Annual report pursuant to Section 13 and 15(d)

Employee Compensation Plans

v2.4.1.9
Employee Compensation Plans
12 Months Ended
Dec. 31, 2014
Postemployment Benefits [Abstract]  
Employee Compensation Plans

6.    Employee Compensation Plans

The Company maintains a profit sharing plan pursuant to Sections 401(a) and (k) of the Internal Revenue Code of 1986, as amended, or the Code. The plan is available to substantially all employees who meet the length of service requirements. Employees may elect to contribute up to 75% of their compensation; however, contributions are limited to a maximum annual amount as set periodically by the Code. The Company will make matching contributions in an amount equal to one dollar for each dollar of deferred earnings up to the first 1%, and then make matching contributions in an amount equal to 50% of one dollar for each dollar on the subsequent 5% of deferred earnings. The contributions become fully vested after two years. The Company contributed $3.5 million, $4.0 million, and $2.7 million, to its profit sharing plan during the years ended December 31, 2014, 2013, and 2012, respectively.

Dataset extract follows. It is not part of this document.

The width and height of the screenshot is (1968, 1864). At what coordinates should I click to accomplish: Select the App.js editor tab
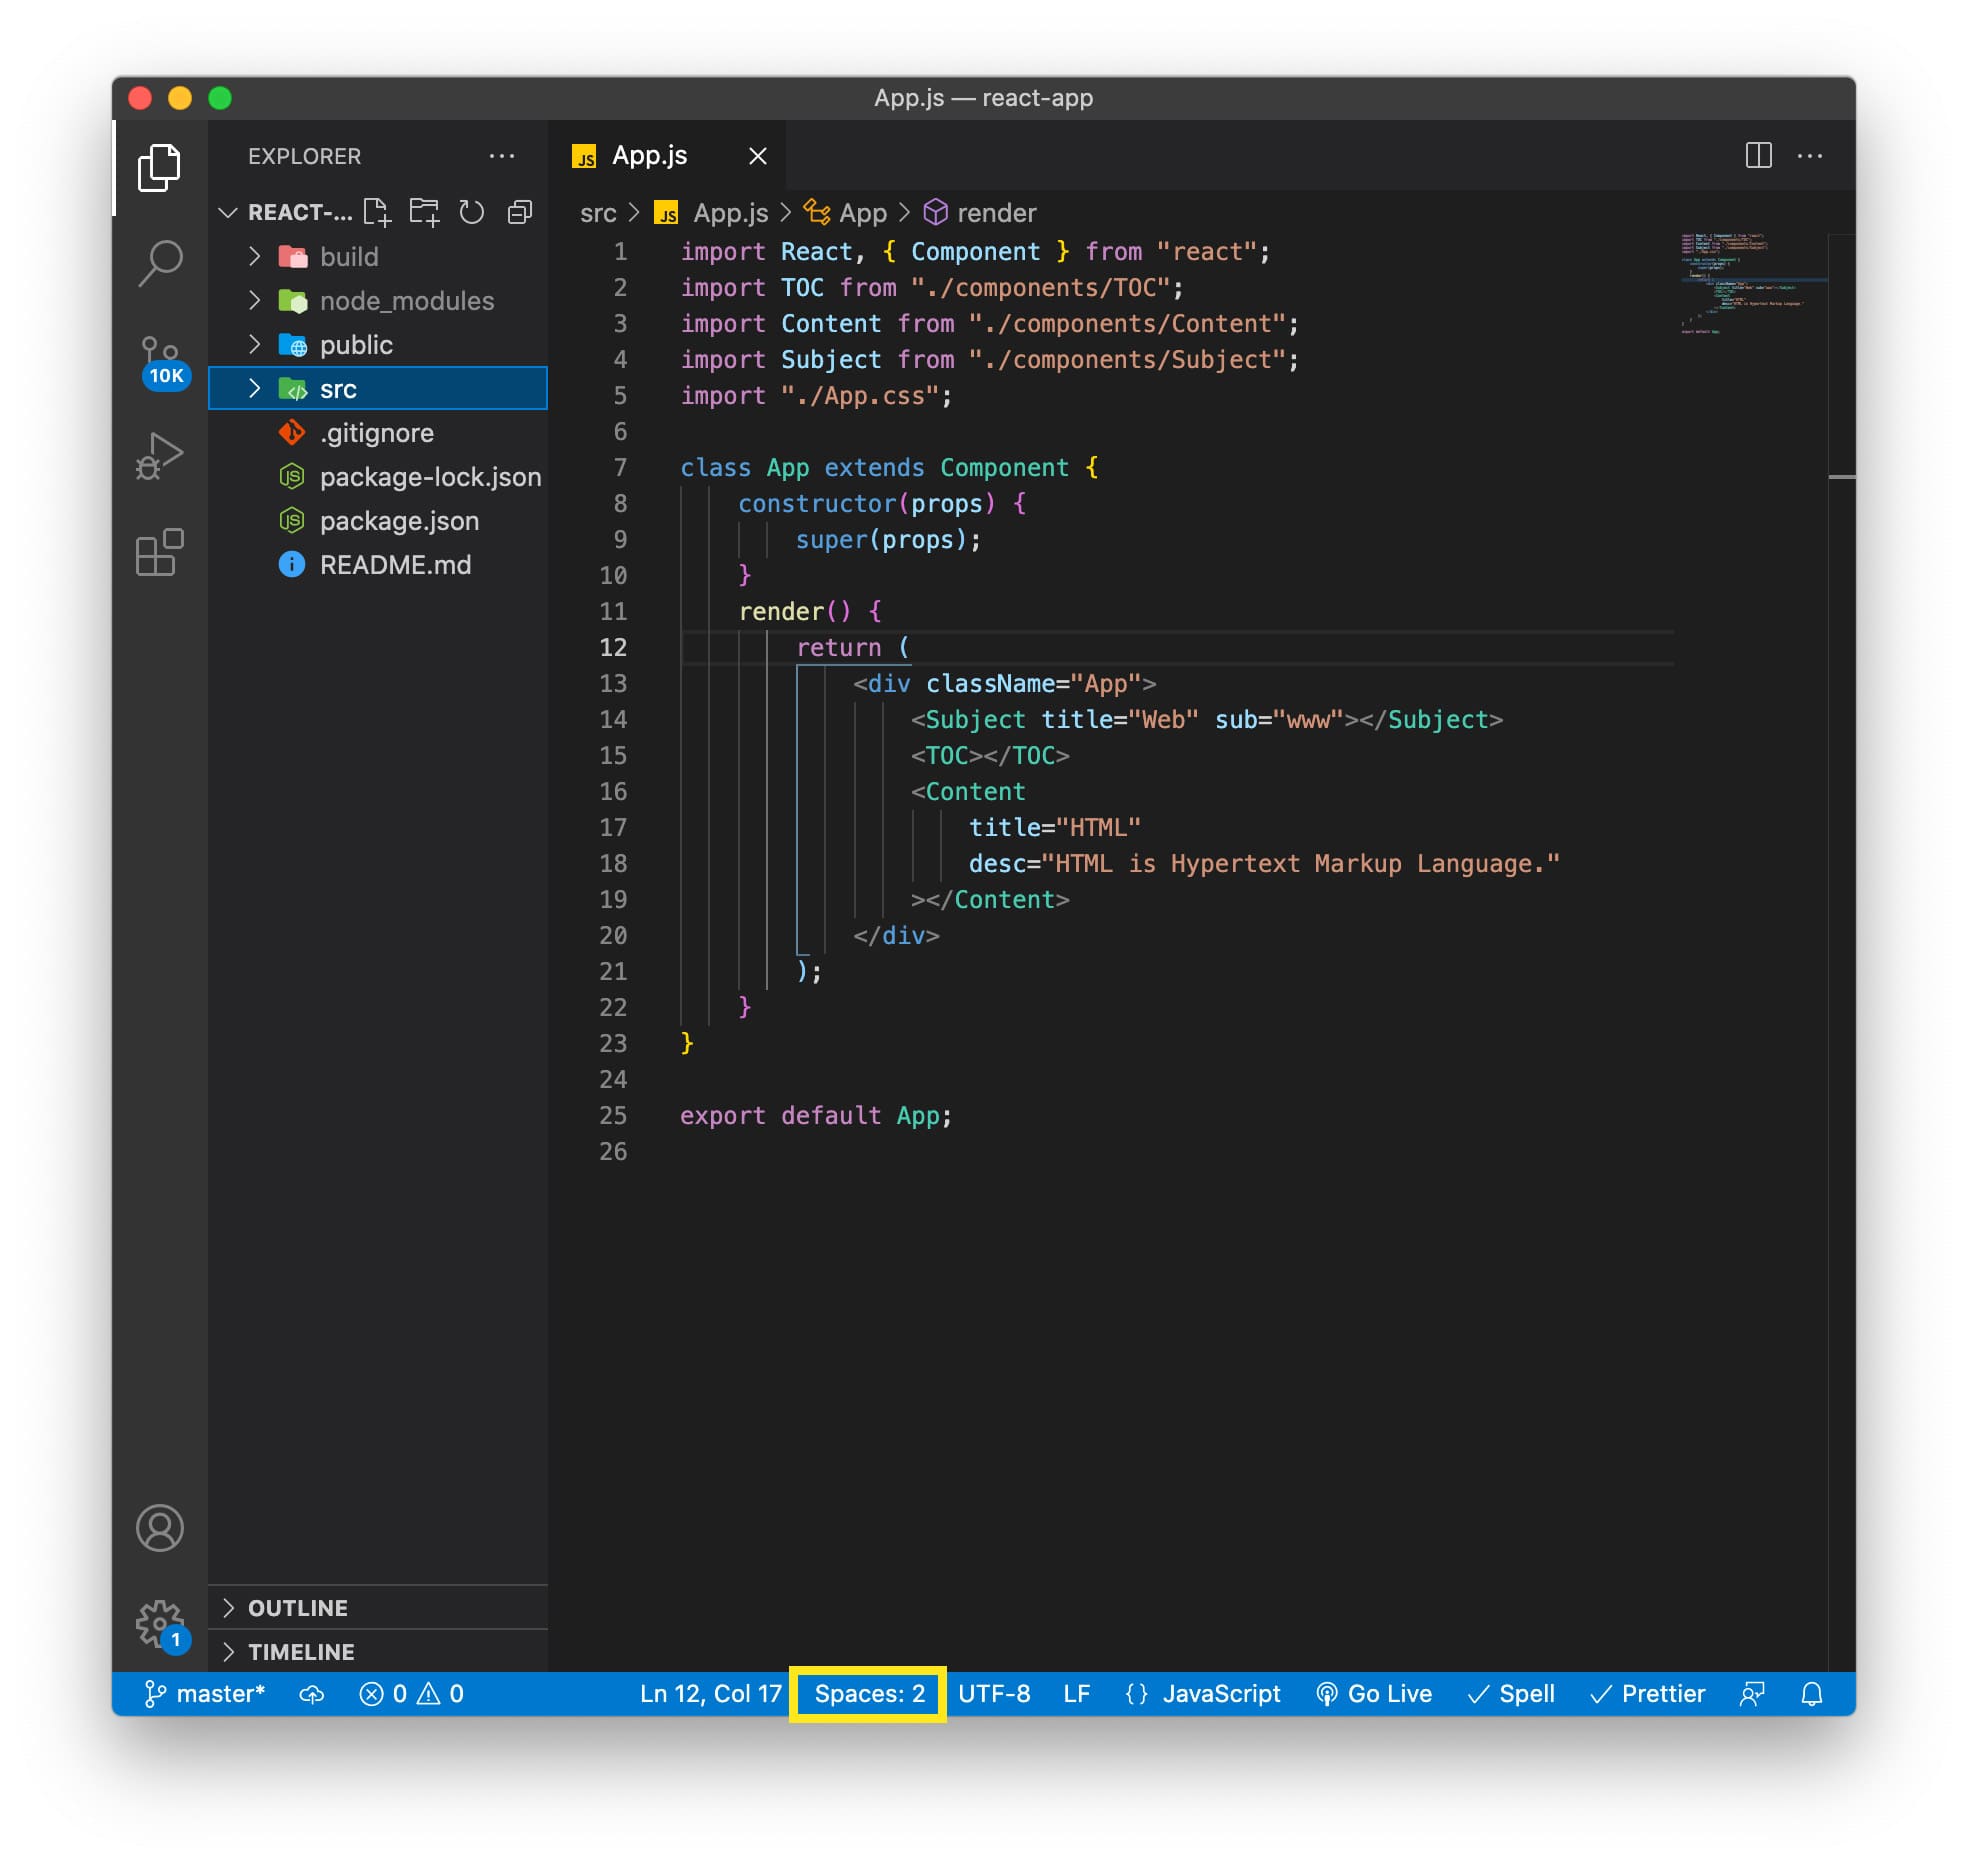649,156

The Company has non-qualified deferred compensation plans for select groups of management: the Herbalife Management Deferred Compensation Plan and the Herbalife Senior Executive Deferred Compensation Plan. The deferred compensation plans allow eligible employees to elect annually to defer up to 75% of their base annual salary and up to 100% of their annual bonus for each calendar year, or the Annual Deferral Amount. The Management Deferred Compensation Plan and Senior Executive Deferred Compensation Plan provide that the amount of the matching contributions is to be determined by the Company at its discretion. The matching contribution was 3.5% of a participant’s annual base salary in excess of the IRS annual compensation limit and the amount by which deferrals reduce 401(k) eligible pay below the IRS limit.

Each participant in either of the non-qualified deferred compensation plans discussed above has, at all times, a fully vested and non-forfeitable interest in each year’s contribution, including interest credited thereto, and in any Company matching contributions, if applicable. In connection with a participant’s election to defer an Annual Deferral Amount, the participant may also elect to receive a short-term payout, equal to the Annual Deferral Amount plus interest. Such amount is payable in five or more years from the first day of the year in which the Annual Deferral Amount is actually deferred.

The total expense for the two non-qualified deferred compensation plans, excluding participant contributions, was $1.7 million, $4.0 million, and $2.9 million for the years ended December 31, 2014, 2013, and 2012, respectively. The total long-term deferred compensation liability under the two deferred compensation plans was $42.9 million and $37.2 million at December 31, 2014 and 2013, respectively.

The deferred compensation plans are unfunded and their benefits are paid from the general assets of the Company, except that the Company has contributed to a “rabbi trust” whose assets will be used to pay the benefits if the Company remains solvent, but can be reached by the Company’s creditors if the Company becomes insolvent. The value of the assets in the “rabbi trust” was $27.4 million and $26.8 million as of December 31, 2014 and 2013, respectively.

The Company has employees in international countries that are covered by various deferred compensation plans. These plans are administered based upon the legal requirements in the countries in which they are established. The Company’s compensation expenses relating to these plans were $7.5 million, $8.4 million, and $7.2 million for the years ended December 31, 2014, 2013, and 2012, respectively.